[Dataset excerpts]:
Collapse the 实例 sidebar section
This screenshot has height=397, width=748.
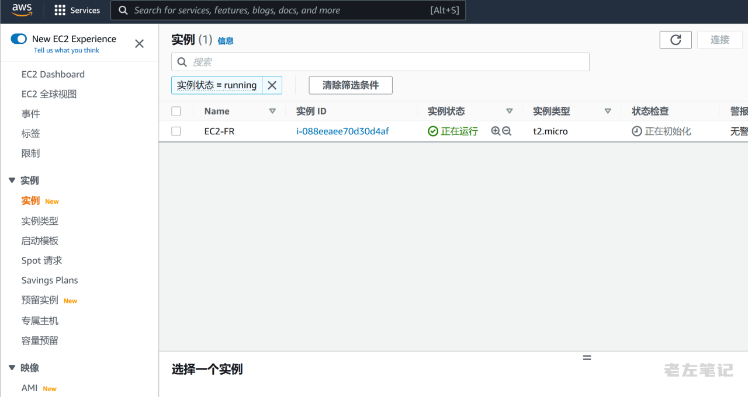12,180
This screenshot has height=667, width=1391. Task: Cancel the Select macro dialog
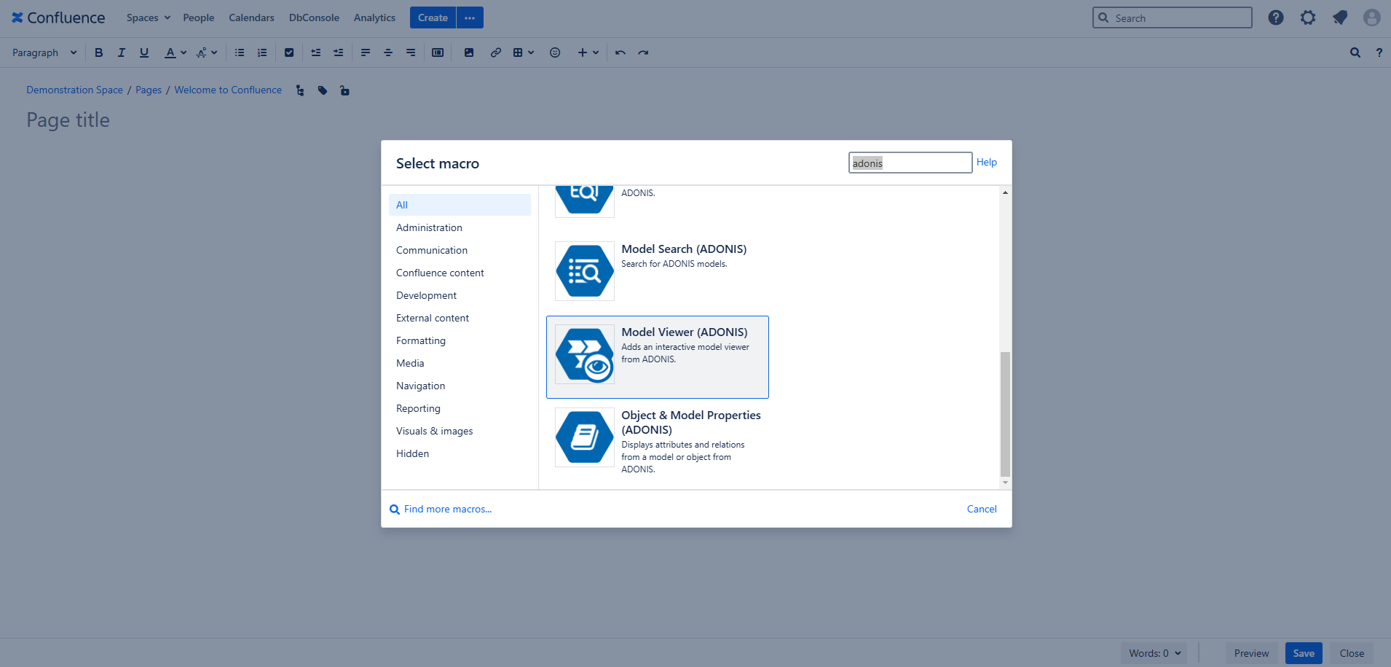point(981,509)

[Stated goal]: Please repeat the lines above with "screenshot" replaced by "image" and everything else unchanged, leaving out the pictures.

[Output for this exercise]:
Collapse the 实例 sidebar section
This image has height=397, width=748.
12,180
This image has height=667, width=1391. Task: Cancel the Select macro dialog
point(981,509)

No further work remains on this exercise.